- _GIVEN PROBLEM 1_: Quote the listing word for word, starting at the line with "You are a computer-use agent." and running through the end of the listing. Leave the pictures out.

- _SELECTED PASSAGE_:
**********
Issue with higher temperature is CO2 and O2 dissolution. It just requires one pumping more of those gases in the water column through injection and agitation. Obviously the higher the temperature the less choice you have in terms of plants and the more they start to suffer. I would say 24-26 is the sweet spot and you can grow just about anything. In our tanks we can't grow most mosses for example.
 
Vallisneria spiralis, lake Malawi. (East Africa)
26 to 28 ⁰c....
Are you doing the test?
Hi @John q

I can find no entries in the book for Lake Malawi. So, perhaps my idea is best consigned to the waste bin! BTW, I'm confused by your question, "Are you doing the test?". As I said, let's abandon this. I don't want to waste people's time.

JPC
 
I can find no entries in the book for Lake Malawi
If you look up vallisneria spiralis in her book it gives habitat, location and conditions they were found.
**********
- _Part of a data file_:

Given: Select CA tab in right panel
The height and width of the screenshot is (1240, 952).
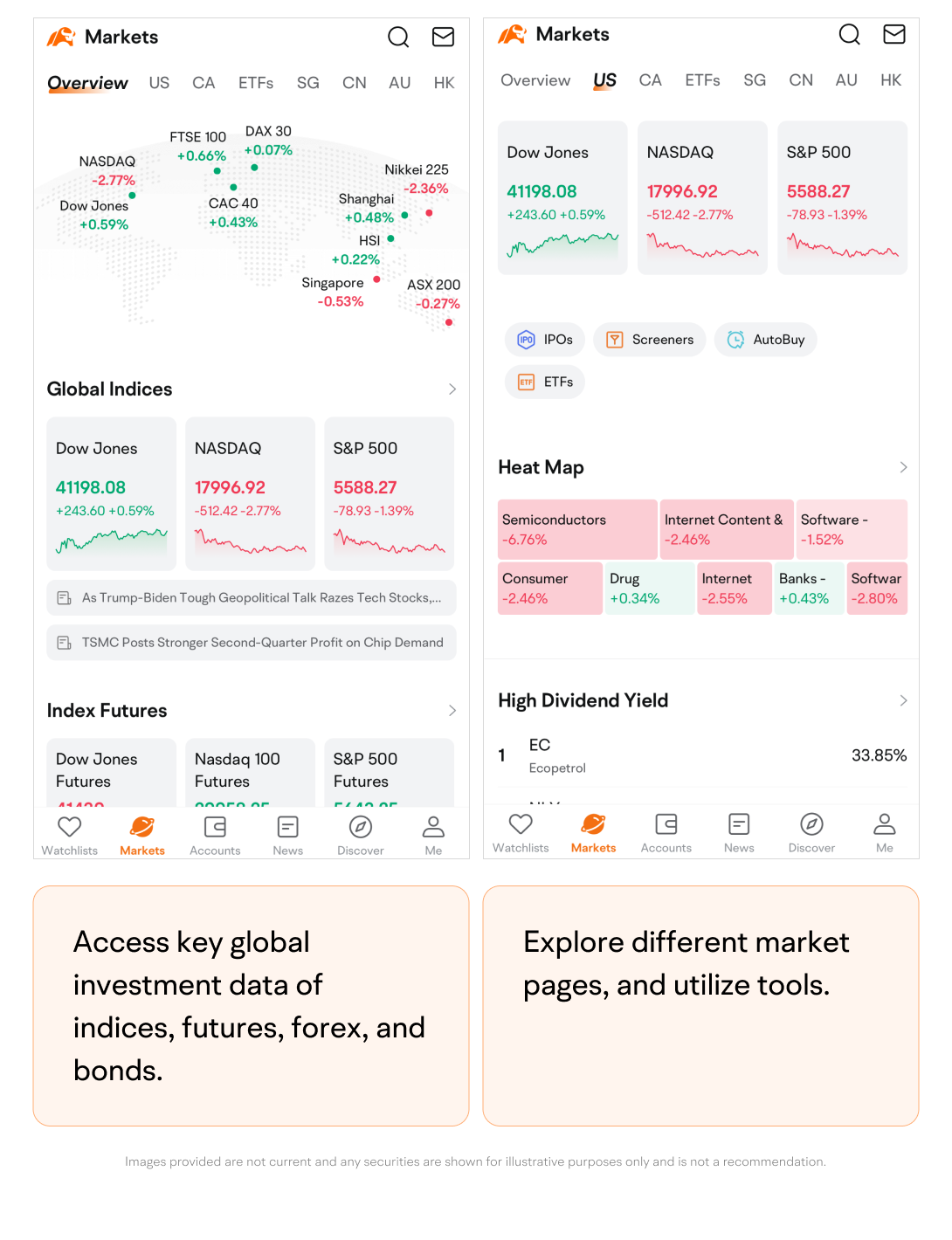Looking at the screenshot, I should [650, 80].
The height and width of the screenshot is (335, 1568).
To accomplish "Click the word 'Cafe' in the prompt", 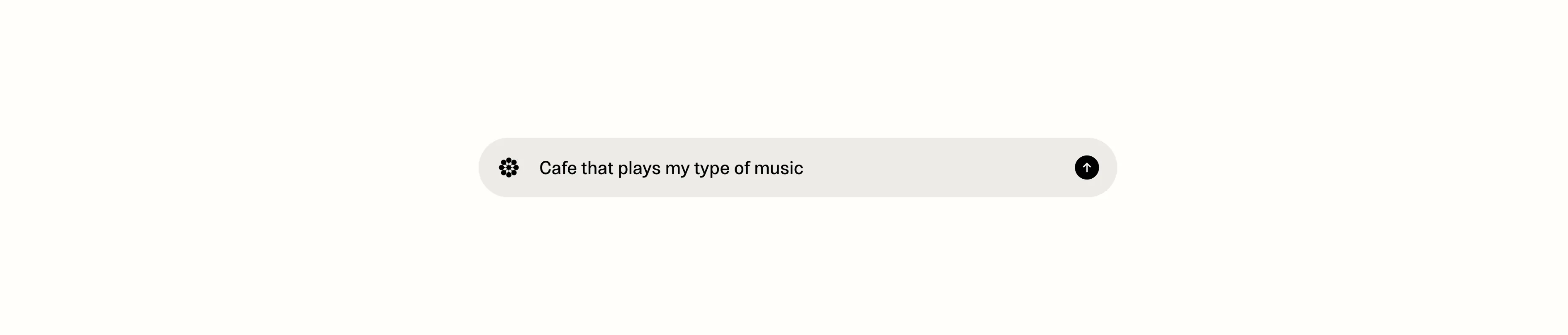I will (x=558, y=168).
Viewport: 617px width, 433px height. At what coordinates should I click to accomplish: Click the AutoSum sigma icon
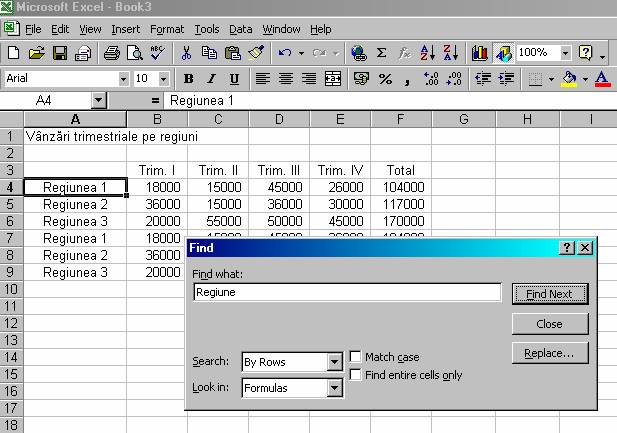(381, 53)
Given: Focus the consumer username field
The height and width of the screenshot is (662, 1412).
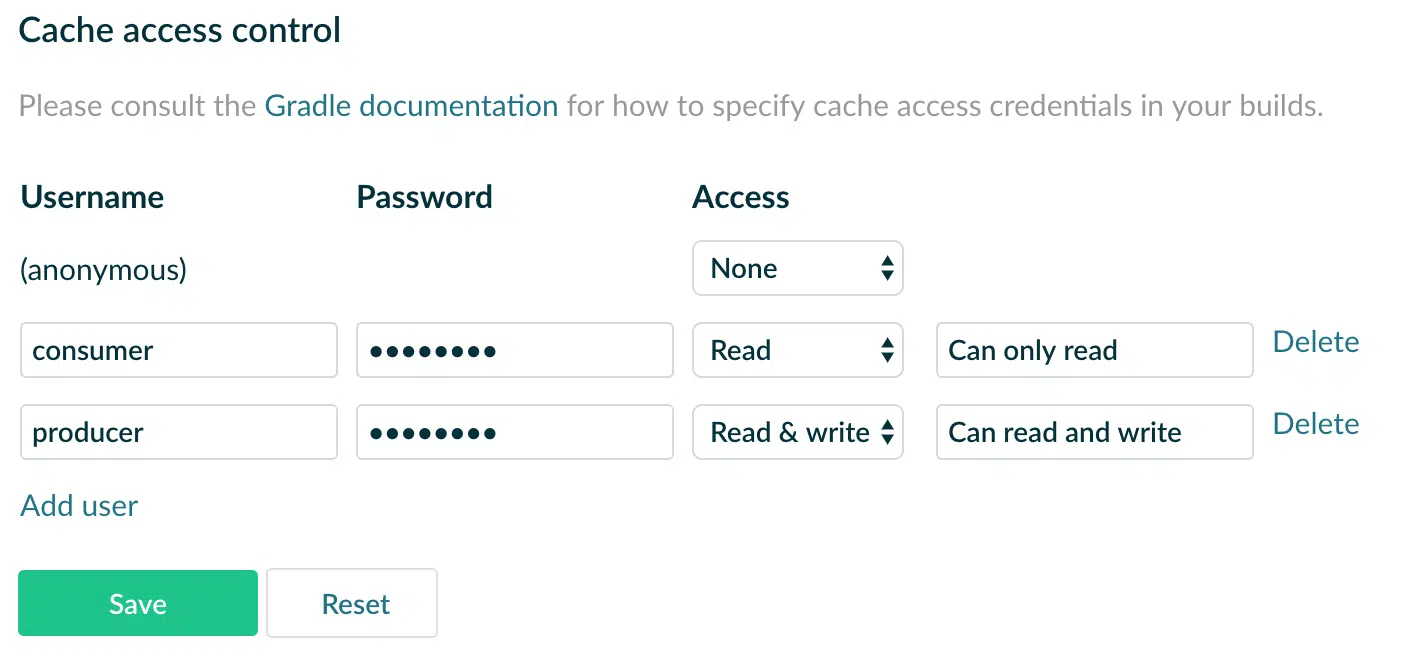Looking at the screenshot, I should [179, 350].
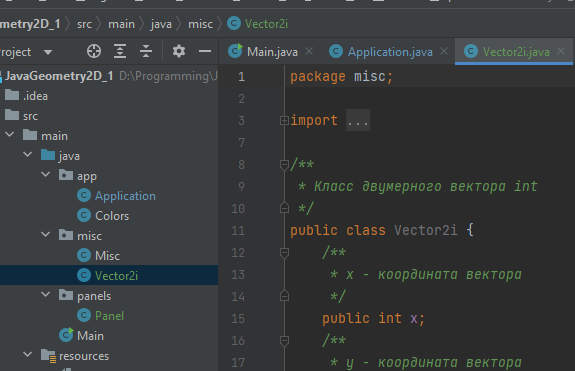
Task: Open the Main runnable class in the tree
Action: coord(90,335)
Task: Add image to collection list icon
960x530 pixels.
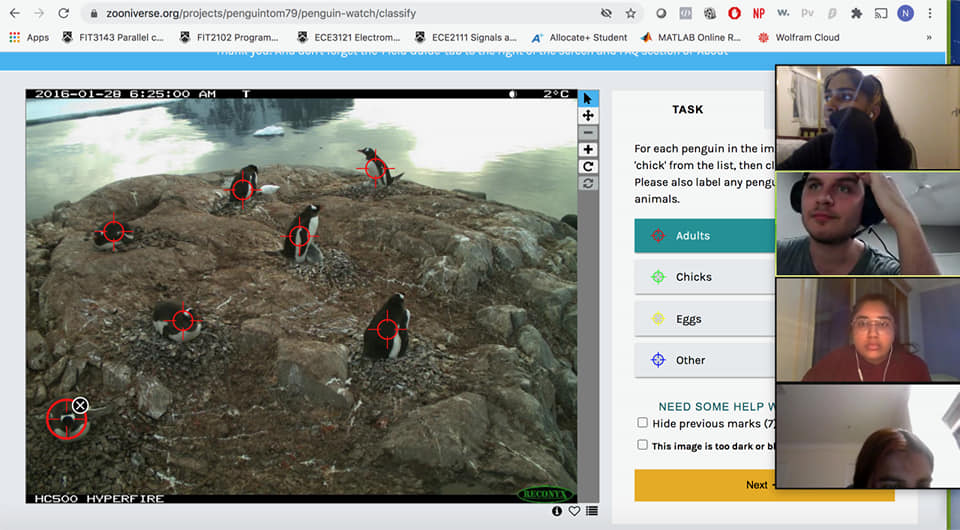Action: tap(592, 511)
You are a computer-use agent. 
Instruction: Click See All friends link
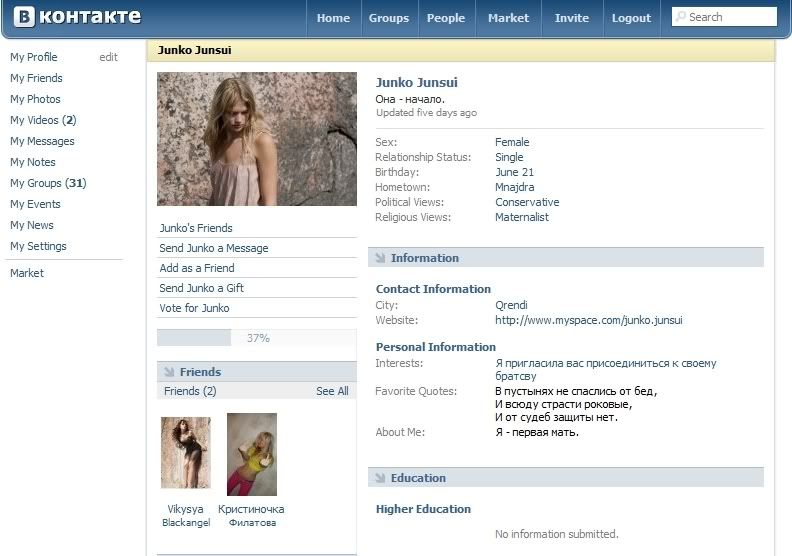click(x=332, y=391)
**********
- _GIVEN PROBLEM 2_: In the forum thread about aquarium temperature, what does the book give for vallisneria spiralis? List each item.

- _FINISHED ANSWER 1_:
You are a computer-use agent. 
Instruction: Click See All friends link
click(x=332, y=391)

- _FINISHED ANSWER 2_:
- Habitat
- Location
- Conditions they were found